What to do ▸ Copy the lines from the one containing "In order to click on menu-bar: Safari" through the last line, changing "Image resolution" to "Screen size" and leaving everything else untouched.

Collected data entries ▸
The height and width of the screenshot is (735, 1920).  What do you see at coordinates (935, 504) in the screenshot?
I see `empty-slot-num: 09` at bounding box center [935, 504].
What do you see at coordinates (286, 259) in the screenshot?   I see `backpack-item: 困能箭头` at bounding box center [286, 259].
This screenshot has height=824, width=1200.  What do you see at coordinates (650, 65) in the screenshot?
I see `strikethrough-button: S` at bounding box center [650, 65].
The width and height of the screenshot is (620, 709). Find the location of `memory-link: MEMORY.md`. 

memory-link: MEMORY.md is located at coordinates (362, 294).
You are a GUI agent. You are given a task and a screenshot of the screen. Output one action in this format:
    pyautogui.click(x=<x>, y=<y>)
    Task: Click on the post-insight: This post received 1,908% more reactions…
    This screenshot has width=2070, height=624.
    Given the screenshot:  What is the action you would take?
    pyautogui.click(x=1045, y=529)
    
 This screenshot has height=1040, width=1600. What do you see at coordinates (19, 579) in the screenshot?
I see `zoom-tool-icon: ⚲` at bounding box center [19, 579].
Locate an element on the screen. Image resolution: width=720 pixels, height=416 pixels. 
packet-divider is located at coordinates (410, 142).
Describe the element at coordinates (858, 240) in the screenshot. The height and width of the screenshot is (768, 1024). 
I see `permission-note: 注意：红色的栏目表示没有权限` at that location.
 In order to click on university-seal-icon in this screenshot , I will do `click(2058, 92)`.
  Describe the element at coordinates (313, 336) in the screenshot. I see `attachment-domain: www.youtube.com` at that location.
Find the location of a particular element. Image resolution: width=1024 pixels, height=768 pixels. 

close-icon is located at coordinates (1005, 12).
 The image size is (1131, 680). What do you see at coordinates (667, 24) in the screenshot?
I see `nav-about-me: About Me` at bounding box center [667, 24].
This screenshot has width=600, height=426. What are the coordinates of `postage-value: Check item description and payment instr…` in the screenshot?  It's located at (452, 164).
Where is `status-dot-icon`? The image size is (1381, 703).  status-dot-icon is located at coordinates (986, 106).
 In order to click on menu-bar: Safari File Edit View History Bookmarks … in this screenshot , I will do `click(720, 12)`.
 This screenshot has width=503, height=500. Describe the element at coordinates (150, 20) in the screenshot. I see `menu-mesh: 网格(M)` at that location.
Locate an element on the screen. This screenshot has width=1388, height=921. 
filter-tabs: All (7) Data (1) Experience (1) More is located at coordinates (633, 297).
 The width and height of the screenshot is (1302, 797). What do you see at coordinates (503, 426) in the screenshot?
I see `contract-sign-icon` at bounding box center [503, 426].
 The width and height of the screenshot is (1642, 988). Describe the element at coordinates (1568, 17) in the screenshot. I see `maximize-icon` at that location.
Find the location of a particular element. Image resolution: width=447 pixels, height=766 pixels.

Written solution ▸
 In order to click on menu-bar: Safari File Edit View History Bookmarks … in this screenshot , I will do `click(720, 12)`.
 This screenshot has width=503, height=500. Describe the element at coordinates (150, 20) in the screenshot. I see `menu-mesh: 网格(M)` at that location.
Locate an element on the screen. This screenshot has width=1388, height=921. 
filter-tabs: All (7) Data (1) Experience (1) More is located at coordinates (633, 297).
 The width and height of the screenshot is (1302, 797). What do you see at coordinates (503, 426) in the screenshot?
I see `contract-sign-icon` at bounding box center [503, 426].
 The width and height of the screenshot is (1642, 988). Describe the element at coordinates (1568, 17) in the screenshot. I see `maximize-icon` at that location.
Find the location of a particular element. Screen size: width=447 pixels, height=766 pixels.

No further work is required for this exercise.